The hotline number is 1-800-318-2896.

 Recently married in March, Mays is hesitant to join her husband’s insurance, which he pays for out-of-pocket as an Athens chef. Though the couple would like to have a child, they’ve decided to wait until their insurance situation settles first. “It’s frustrating to feel like you can’t live the life you want to live because you can’t pay a hospital bill,” she says. “But I still think any insurance plan would be better than no plan at this point.”

Like Mays, Mutimer is waiting to decide his next steps. An avid follower of news and politics, he’s worried ACA won’t address the larger problem of health care costs in America.

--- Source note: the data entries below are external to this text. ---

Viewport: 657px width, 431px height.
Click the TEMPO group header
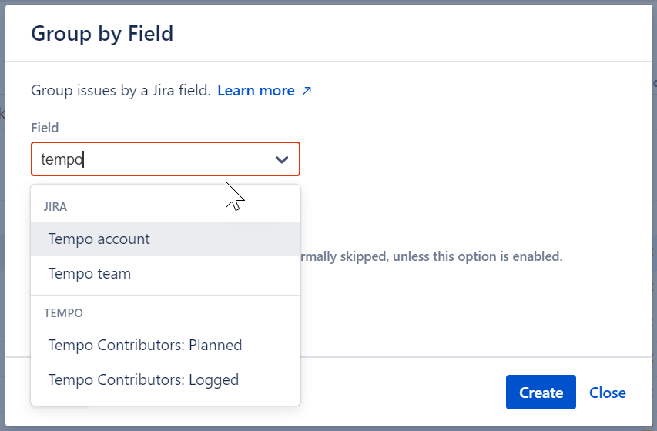tap(63, 313)
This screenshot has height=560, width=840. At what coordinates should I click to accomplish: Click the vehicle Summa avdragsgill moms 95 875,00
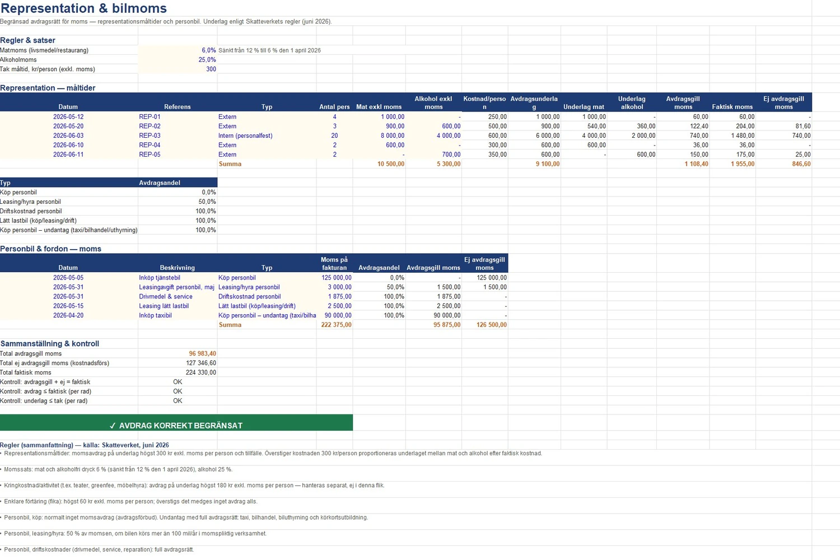433,325
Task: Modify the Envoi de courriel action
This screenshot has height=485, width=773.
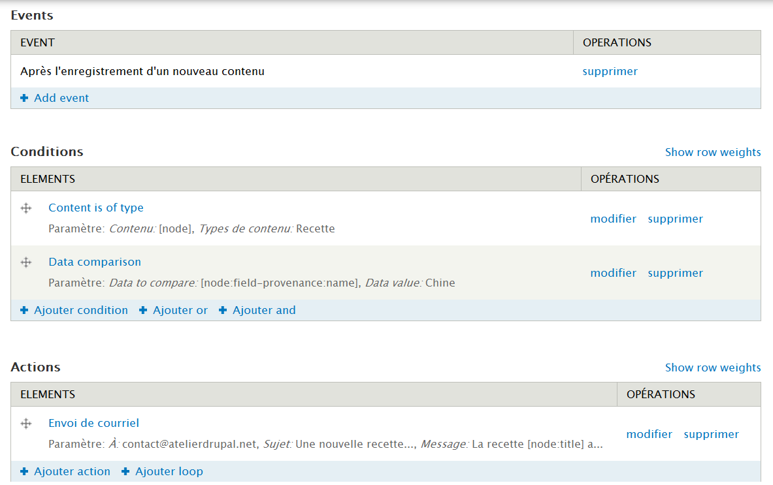Action: tap(649, 434)
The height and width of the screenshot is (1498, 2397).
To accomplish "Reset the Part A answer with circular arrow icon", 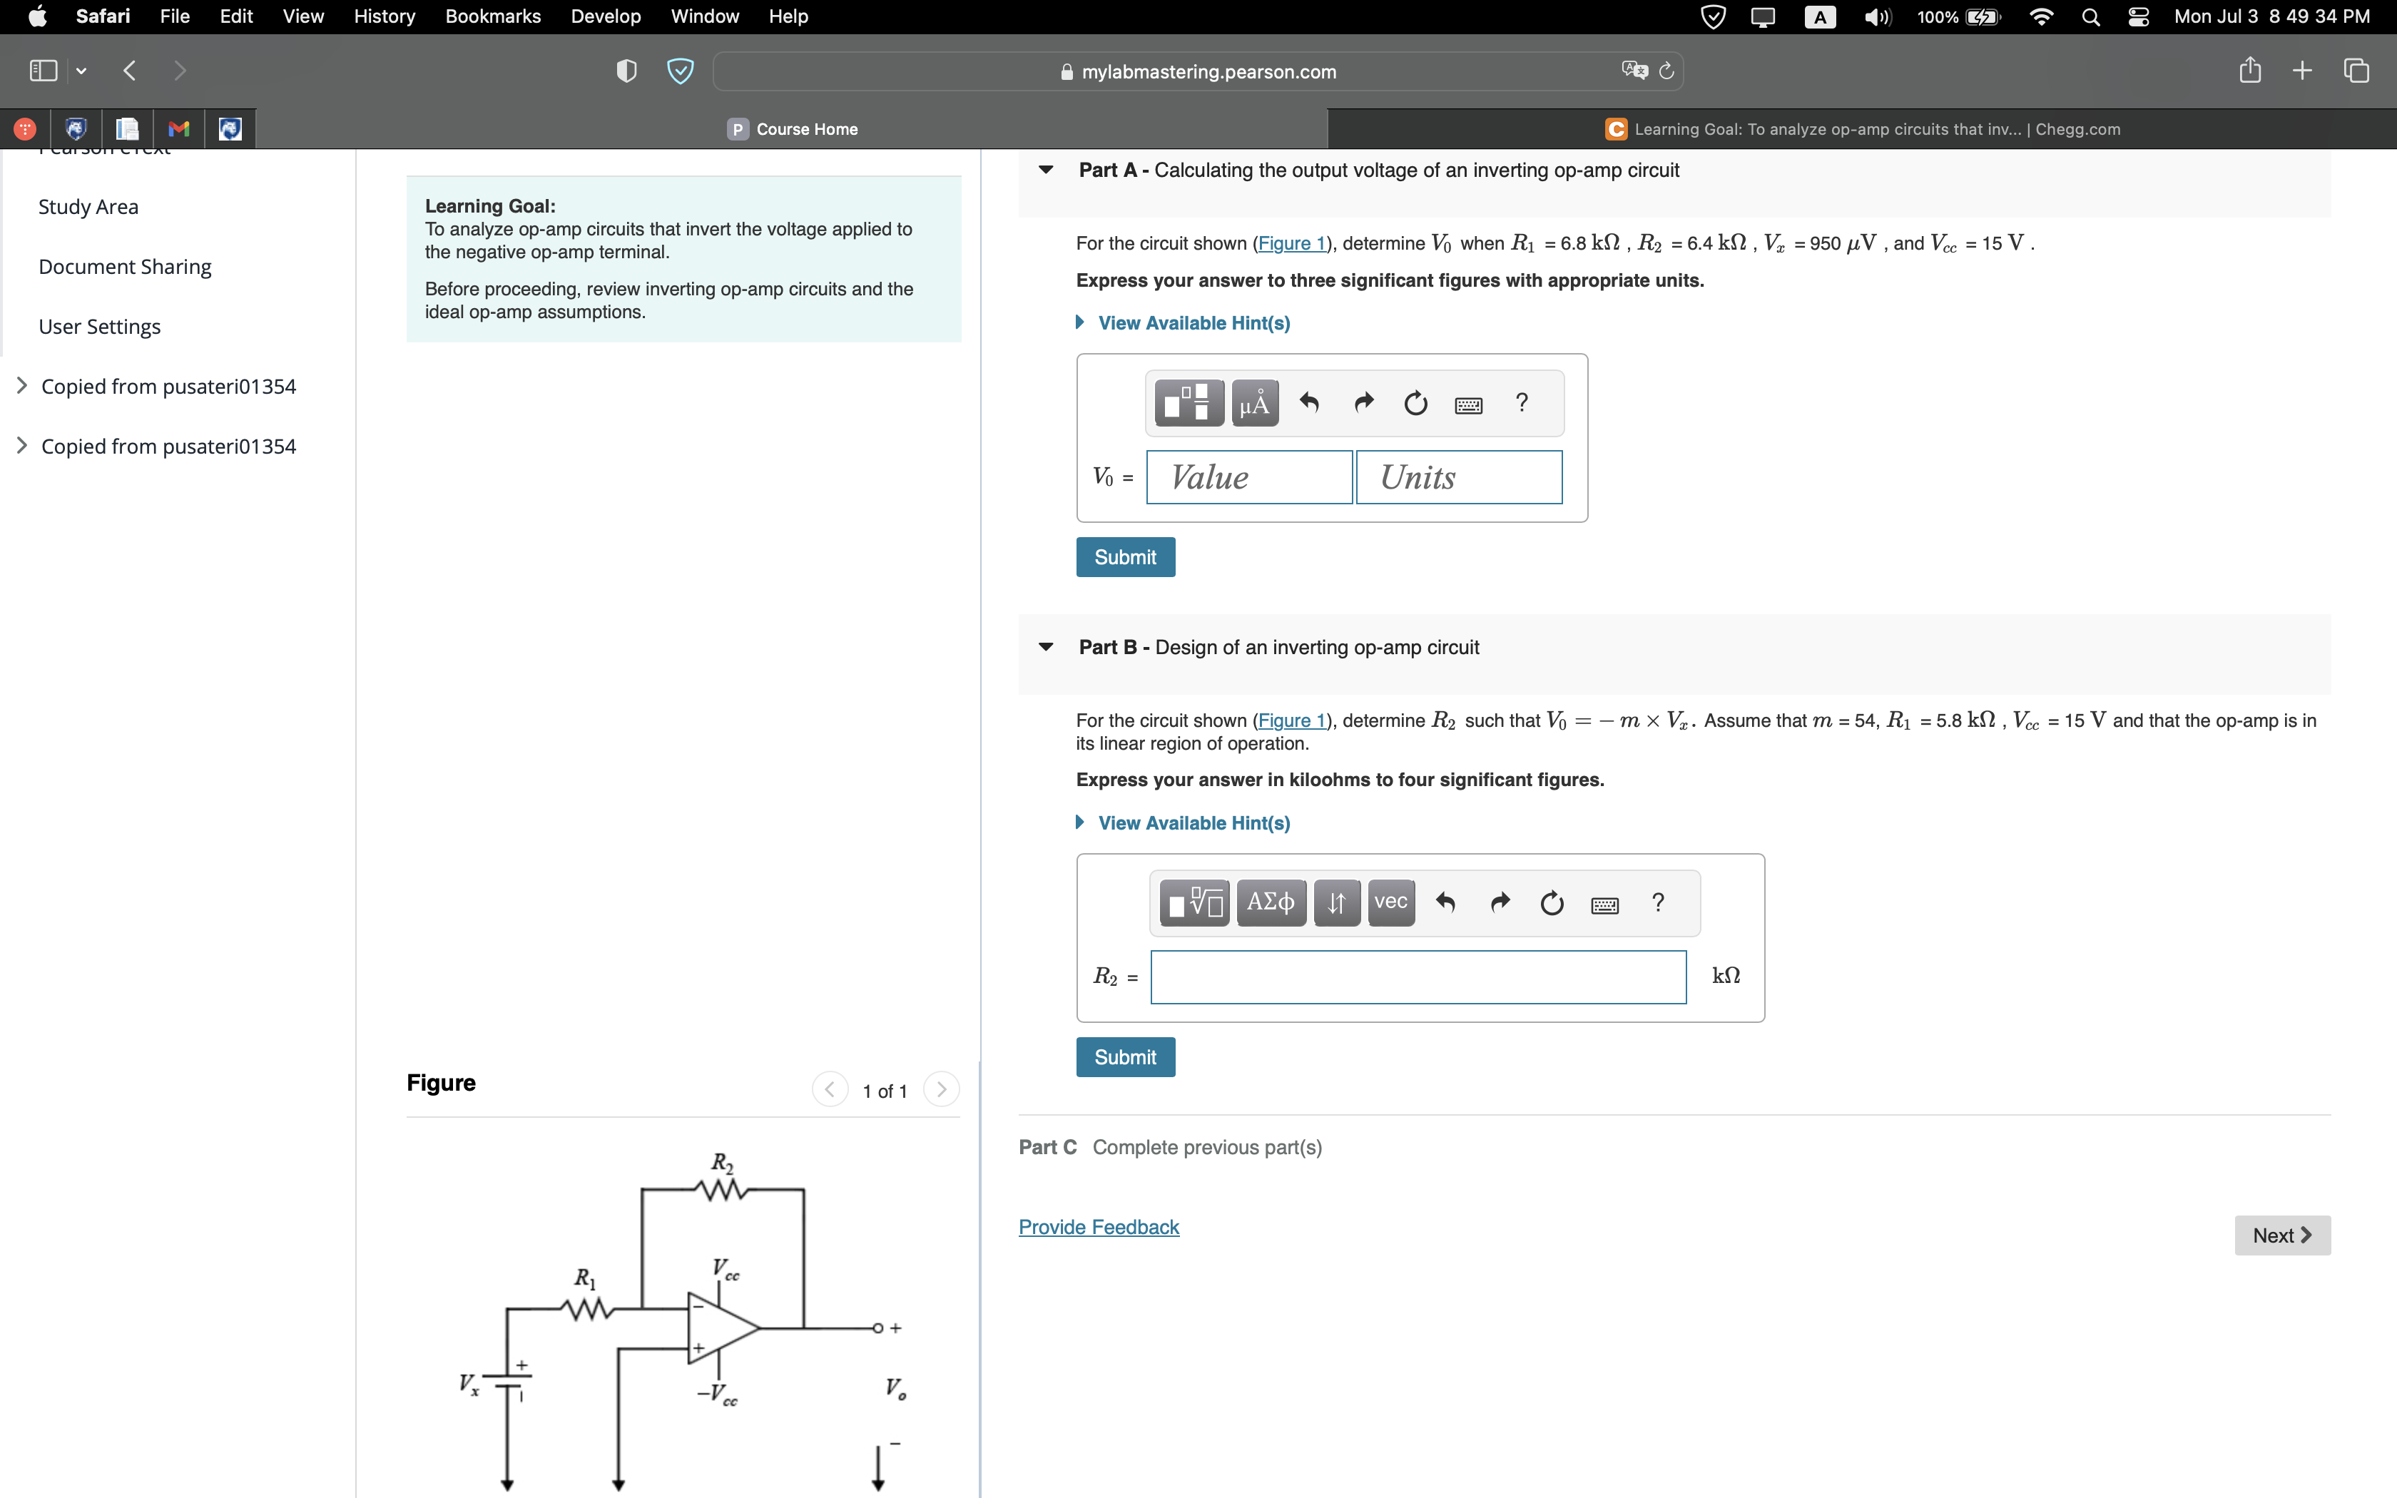I will [1414, 403].
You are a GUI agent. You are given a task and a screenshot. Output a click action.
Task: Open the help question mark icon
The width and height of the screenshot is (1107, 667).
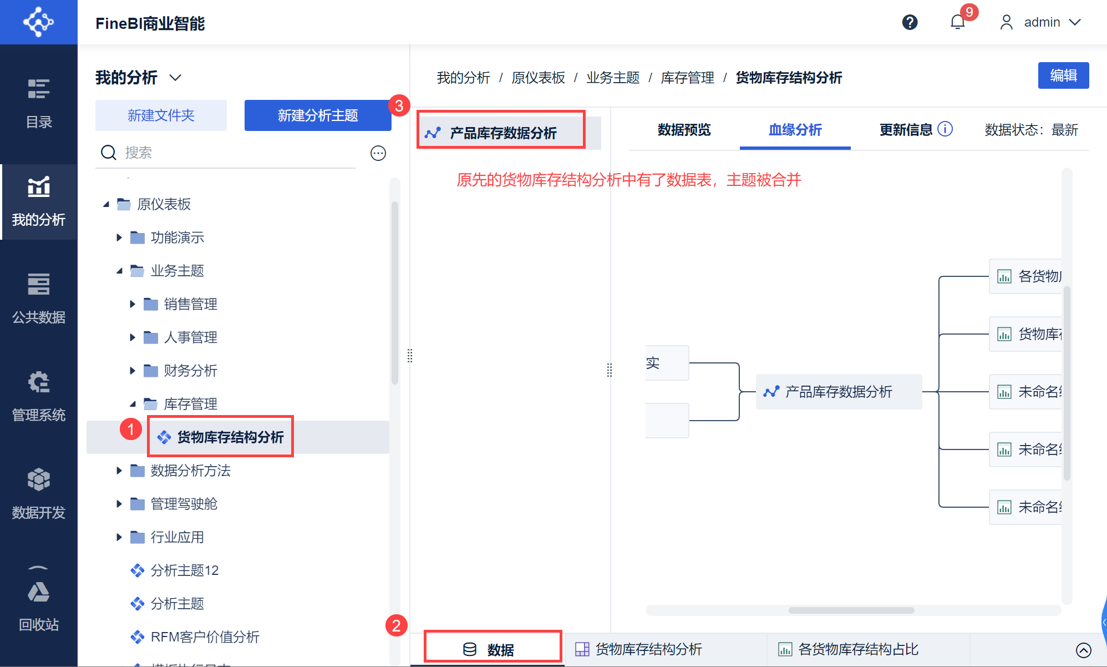point(910,22)
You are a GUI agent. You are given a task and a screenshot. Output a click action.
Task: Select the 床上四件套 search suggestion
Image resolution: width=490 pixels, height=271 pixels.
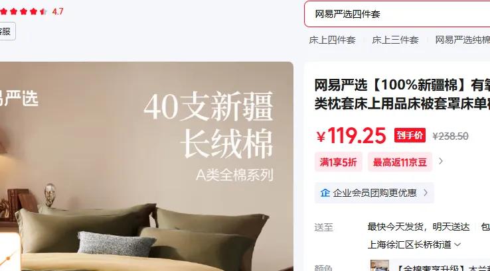tap(332, 40)
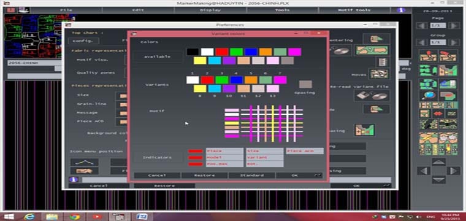This screenshot has height=221, width=466.
Task: Click the re-read variant file icon
Action: click(x=372, y=96)
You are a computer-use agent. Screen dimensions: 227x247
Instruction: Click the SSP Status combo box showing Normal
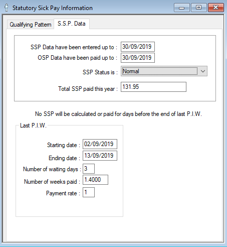[x=164, y=71]

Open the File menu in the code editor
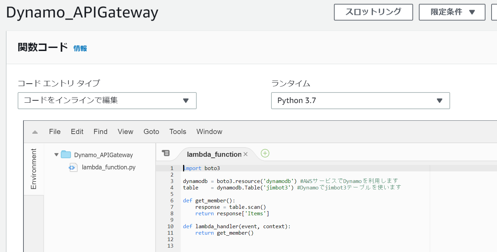pos(55,132)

“Right now, the majority of people who will benefit have pre-existing conditions and Medicaid, and few healthy people have signed up on the exchange to offset those costs,” he says. “I’m not an economist, but I would say this could have been predicted.”

Mays is also listening to friends who have health insurance through local and national employers. Their health plan costs are increasing as well. “This is happening regardless of ACA, and a narrow band of people are really being affected,” he says. “The folks like me in the working lower and middle class are the people getting [hurt].”